10  Toutefois, lors du traitement du dossier de réinstallation de la fonctionnaire, des erreurs ont été commises dans le calcul de l’indemnité de transfert, entraînant un trop-payé de 2 328,59 $. Brookfield avait versé à la fonctionnaire une indemnité correspondant à un mois de salaire plutôt que deux semaines de salaire. De plus, il avait employé aux fins du calcul le dernier échelon de l’échelle salariale au lieu de l’échelon applicable en principe à la fonctionnaire. En raison de ces erreurs, Brookfield a versé une somme de 5 440,00 $ à la fonctionnaire au lieu de la somme à laquelle elle avait réellement droit.
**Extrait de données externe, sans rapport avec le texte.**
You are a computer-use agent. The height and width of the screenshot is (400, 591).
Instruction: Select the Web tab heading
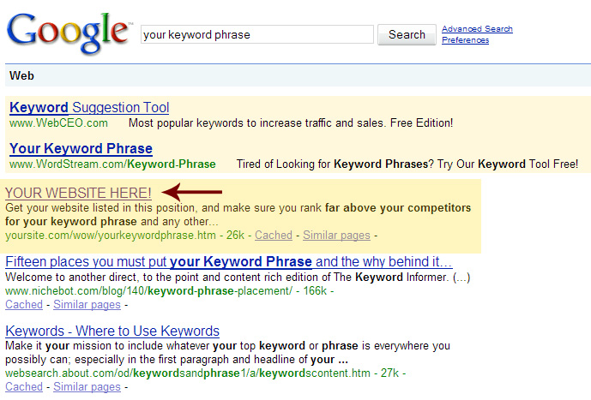pos(21,75)
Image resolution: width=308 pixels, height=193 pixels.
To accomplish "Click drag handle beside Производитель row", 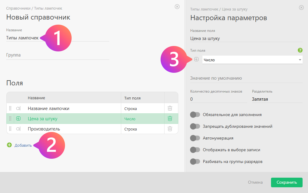I will 10,129.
11 En octobre 2009, Brookfield a effectué une vérification du dossier de réinstallation de la fonctionnaire, dans le cadre de la procédure de fermeture du dossier. Le fournisseur de services s’est alors rendu compte que des erreurs avaient été commises dans le calcul de l’indemnité de transfert. Il a demandé à la fonctionnaire de lui rembourser le trop-payé, lui rappelant alors les dispositions du paragraphe 2.2.2.10 de la directive sur la réinstallation, lequel se lit comme suit :

2.2.2.10 S’il y a eu avance de fonds et que, au moment de clore le dossier, on établit que ces fonds n’auraient pas dû être fournis, l’employé restitue la totalité des fonds au tiers fournisseur de services dès qu’il reçoit un avis à cet égard.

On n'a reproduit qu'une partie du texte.